**List of tasks**.
1. Summarize the employee engagement passage in two sentences.
2. List every consequence for companies that the employee engagement passage names.
3. According to the employee engagement passage, what share of American workers were considered engaged in 2015?

Employee Engagement
Employee Engagement

Employee engagement is the term used to describe how people feel when they show up to work. Engaged employees enjoy going to their jobs. They feel valued and respected. They feel comfortable and challenged. They’re enthusiastic about their work. They feel as though they are contributing to the overall goals and mission of the organization. They have the company’s interests in mind, because they feel the company cares about them in return.

However, in 2015, only 32% of American workers were considered engaged with their work, according to a poll by Gallup. This means that the majority of the population is dissatisfied, bored, or uninterested in their jobs.

What does this mean for companies? Low morale, low health, low productivity, and decreased profits.

What does this mean for society? An unhappy, unhealthy workforce that could potentially implode for the worse of our overall economy.

**Given information**.
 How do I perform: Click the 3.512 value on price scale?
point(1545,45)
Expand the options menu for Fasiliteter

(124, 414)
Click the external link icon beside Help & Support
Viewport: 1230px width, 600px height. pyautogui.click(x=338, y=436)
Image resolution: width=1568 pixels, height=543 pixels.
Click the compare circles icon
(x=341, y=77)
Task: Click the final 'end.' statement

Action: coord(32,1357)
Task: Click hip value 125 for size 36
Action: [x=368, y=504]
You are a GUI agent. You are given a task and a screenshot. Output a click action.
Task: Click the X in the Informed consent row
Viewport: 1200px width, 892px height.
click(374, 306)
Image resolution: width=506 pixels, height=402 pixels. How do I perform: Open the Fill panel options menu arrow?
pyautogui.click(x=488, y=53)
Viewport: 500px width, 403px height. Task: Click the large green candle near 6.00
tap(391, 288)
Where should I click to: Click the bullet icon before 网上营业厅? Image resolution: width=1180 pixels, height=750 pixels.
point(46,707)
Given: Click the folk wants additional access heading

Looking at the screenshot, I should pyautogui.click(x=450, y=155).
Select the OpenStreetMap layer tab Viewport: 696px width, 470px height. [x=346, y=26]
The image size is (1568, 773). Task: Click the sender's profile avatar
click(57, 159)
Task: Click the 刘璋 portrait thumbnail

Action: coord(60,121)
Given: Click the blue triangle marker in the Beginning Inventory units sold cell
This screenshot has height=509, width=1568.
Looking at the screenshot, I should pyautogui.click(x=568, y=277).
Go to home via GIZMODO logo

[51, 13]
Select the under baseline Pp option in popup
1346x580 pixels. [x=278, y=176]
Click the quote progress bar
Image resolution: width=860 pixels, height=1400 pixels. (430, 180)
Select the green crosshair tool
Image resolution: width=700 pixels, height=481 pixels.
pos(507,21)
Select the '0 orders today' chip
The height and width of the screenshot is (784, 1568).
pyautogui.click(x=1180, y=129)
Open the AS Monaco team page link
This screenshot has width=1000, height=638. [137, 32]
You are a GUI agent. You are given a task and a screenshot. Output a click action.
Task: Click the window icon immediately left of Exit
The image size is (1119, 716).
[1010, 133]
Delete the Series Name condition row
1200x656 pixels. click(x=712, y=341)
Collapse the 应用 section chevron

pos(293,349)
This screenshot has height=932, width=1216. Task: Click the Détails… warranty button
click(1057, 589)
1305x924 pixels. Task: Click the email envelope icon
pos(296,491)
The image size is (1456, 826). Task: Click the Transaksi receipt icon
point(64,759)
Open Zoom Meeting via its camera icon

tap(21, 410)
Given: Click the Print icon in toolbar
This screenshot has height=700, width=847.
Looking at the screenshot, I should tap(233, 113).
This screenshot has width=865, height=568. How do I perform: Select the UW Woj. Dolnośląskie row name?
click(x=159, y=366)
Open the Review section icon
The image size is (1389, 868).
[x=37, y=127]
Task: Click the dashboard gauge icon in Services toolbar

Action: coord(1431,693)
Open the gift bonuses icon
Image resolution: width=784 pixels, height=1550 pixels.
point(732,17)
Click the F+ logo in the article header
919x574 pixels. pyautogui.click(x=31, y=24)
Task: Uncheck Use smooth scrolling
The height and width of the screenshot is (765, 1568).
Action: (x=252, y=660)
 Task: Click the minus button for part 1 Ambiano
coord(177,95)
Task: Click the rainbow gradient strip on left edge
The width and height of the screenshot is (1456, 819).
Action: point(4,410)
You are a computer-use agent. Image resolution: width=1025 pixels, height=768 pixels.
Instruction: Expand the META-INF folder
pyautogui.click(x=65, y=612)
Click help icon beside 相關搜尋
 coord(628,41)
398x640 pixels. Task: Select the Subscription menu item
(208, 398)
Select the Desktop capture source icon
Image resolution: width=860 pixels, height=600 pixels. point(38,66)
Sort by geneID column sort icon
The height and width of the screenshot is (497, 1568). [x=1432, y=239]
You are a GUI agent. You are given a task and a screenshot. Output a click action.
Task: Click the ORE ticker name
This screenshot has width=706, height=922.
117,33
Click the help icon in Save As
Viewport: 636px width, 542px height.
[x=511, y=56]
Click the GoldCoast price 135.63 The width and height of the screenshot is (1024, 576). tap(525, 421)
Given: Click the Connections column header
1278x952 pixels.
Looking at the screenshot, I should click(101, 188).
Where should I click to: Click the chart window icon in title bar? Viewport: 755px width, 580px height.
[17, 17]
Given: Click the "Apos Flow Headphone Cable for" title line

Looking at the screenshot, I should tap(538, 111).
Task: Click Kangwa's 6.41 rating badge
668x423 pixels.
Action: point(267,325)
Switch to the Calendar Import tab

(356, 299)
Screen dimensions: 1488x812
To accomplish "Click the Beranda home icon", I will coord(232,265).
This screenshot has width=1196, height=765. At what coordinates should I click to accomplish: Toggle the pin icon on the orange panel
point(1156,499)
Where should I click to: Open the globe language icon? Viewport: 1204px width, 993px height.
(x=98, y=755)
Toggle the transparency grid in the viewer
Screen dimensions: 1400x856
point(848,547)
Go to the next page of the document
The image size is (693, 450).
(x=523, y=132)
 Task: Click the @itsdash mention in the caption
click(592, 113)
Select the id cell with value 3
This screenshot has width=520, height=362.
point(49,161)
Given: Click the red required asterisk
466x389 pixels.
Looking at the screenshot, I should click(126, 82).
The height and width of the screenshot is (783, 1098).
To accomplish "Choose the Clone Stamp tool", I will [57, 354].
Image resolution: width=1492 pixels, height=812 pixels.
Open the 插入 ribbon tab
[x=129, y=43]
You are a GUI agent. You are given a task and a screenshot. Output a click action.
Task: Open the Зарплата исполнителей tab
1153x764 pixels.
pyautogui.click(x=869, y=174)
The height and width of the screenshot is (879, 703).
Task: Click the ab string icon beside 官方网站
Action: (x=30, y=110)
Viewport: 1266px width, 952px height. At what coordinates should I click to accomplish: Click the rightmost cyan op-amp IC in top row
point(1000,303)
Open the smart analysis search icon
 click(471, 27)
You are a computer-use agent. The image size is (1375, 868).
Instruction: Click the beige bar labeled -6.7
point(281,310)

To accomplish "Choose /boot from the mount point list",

**Answers in order**.
1. Employee engagement describes how people feel when they show up to work, and engaged employees feel valued, respected, enthusiastic, and part of the organization's goals and mission. According to a 2015 Gallup poll, only 32% of American workers were engaged, which means low morale, health, productivity, and profits for companies and an unhappy, unhealthy workforce for society.

2.
- Low morale
- Low health
- Low productivity
- Decreased profits

3. Only 32%, according to a Gallup poll.